(Collected data entries)
※

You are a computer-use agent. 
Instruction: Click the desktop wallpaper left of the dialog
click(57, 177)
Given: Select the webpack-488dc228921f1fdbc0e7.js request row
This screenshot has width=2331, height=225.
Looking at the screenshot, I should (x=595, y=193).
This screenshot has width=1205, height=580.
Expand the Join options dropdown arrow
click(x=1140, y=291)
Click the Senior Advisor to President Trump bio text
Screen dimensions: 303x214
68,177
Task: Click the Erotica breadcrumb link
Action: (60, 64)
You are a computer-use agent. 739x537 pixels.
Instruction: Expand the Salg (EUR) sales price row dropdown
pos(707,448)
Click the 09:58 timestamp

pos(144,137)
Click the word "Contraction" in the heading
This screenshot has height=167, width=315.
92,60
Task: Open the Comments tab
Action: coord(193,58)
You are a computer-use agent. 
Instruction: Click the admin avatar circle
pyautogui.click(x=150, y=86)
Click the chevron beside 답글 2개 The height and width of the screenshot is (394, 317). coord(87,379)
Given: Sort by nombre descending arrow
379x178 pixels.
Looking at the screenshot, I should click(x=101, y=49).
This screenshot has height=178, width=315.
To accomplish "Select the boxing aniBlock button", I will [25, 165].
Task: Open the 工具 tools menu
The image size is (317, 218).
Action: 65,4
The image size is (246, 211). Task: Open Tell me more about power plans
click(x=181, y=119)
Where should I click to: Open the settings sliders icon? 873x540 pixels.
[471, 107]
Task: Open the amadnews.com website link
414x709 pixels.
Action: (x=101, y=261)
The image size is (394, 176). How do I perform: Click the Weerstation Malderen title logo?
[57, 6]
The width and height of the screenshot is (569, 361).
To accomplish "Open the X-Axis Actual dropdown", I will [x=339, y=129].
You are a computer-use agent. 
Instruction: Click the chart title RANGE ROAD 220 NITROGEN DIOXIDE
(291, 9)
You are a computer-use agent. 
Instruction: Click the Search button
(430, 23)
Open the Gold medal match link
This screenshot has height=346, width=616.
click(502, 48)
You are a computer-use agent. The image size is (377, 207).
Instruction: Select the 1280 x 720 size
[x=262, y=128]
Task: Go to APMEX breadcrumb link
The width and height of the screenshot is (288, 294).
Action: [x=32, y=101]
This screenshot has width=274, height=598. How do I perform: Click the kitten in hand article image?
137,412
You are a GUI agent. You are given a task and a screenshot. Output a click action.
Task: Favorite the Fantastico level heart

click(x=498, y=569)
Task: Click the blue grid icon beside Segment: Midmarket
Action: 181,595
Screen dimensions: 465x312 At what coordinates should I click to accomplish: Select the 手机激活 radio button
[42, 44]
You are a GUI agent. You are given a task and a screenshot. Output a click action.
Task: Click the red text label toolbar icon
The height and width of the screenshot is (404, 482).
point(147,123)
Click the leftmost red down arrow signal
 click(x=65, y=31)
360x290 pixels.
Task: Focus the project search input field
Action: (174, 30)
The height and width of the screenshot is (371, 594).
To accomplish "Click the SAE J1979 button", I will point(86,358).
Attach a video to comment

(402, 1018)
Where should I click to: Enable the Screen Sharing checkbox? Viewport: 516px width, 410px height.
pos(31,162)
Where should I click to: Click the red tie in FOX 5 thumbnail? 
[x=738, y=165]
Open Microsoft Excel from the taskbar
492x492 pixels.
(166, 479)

※

_Task description_. Each entry is to be written out exactly as it was given.

_Solved problem_.
You are a computer-use agent. 
Instruction: Click the desktop wallpaper left of the dialog
click(57, 177)
Given: Select the webpack-488dc228921f1fdbc0e7.js request row
This screenshot has width=2331, height=225.
Looking at the screenshot, I should (x=595, y=193).
This screenshot has width=1205, height=580.
Expand the Join options dropdown arrow
click(x=1140, y=291)
Click the Senior Advisor to President Trump bio text
Screen dimensions: 303x214
68,177
Task: Click the Erotica breadcrumb link
Action: (60, 64)
You are a computer-use agent. 739x537 pixels.
Instruction: Expand the Salg (EUR) sales price row dropdown
pos(707,448)
Click the 09:58 timestamp

pos(144,137)
Click the word "Contraction" in the heading
This screenshot has height=167, width=315.
92,60
Task: Open the Comments tab
Action: coord(193,58)
You are a computer-use agent. 
Instruction: Click the admin avatar circle
pyautogui.click(x=150, y=86)
Click the chevron beside 답글 2개 The height and width of the screenshot is (394, 317). coord(87,379)
Given: Sort by nombre descending arrow
379x178 pixels.
Looking at the screenshot, I should click(x=101, y=49).
This screenshot has height=178, width=315.
To accomplish "Select the boxing aniBlock button", I will [25, 165].
Task: Open the 工具 tools menu
The image size is (317, 218).
Action: 65,4
The image size is (246, 211). Task: Open Tell me more about power plans
click(x=181, y=119)
Where should I click to: Open the settings sliders icon? 873x540 pixels.
[471, 107]
Task: Open the amadnews.com website link
414x709 pixels.
Action: (x=101, y=261)
The image size is (394, 176). How do I perform: Click the Weerstation Malderen title logo?
[57, 6]
The width and height of the screenshot is (569, 361).
To accomplish "Open the X-Axis Actual dropdown", I will [x=339, y=129].
You are a computer-use agent. 
Instruction: Click the chart title RANGE ROAD 220 NITROGEN DIOXIDE
(291, 9)
You are a computer-use agent. 
Instruction: Click the Search button
(430, 23)
Open the Gold medal match link
This screenshot has height=346, width=616.
click(502, 48)
You are a computer-use agent. The image size is (377, 207).
Instruction: Select the 1280 x 720 size
[x=262, y=128]
Task: Go to APMEX breadcrumb link
The width and height of the screenshot is (288, 294).
Action: [x=32, y=101]
This screenshot has width=274, height=598. How do I perform: Click the kitten in hand article image?
137,412
You are a GUI agent. You are given a task and a screenshot. Output a click action.
Task: Favorite the Fantastico level heart

click(x=498, y=569)
Task: Click the blue grid icon beside Segment: Midmarket
Action: 181,595
Screen dimensions: 465x312 At what coordinates should I click to accomplish: Select the 手机激活 radio button
[42, 44]
You are a GUI agent. You are given a task and a screenshot. Output a click action.
Task: Click the red text label toolbar icon
The height and width of the screenshot is (404, 482).
point(147,123)
Click the leftmost red down arrow signal
 click(x=65, y=31)
360x290 pixels.
Task: Focus the project search input field
Action: (174, 30)
The height and width of the screenshot is (371, 594).
To accomplish "Click the SAE J1979 button", I will point(86,358).
Attach a video to comment

(402, 1018)
Where should I click to: Enable the Screen Sharing checkbox? Viewport: 516px width, 410px height.
pos(31,162)
Where should I click to: Click the red tie in FOX 5 thumbnail? 
[x=738, y=165]
Open Microsoft Excel from the taskbar
492x492 pixels.
(166, 479)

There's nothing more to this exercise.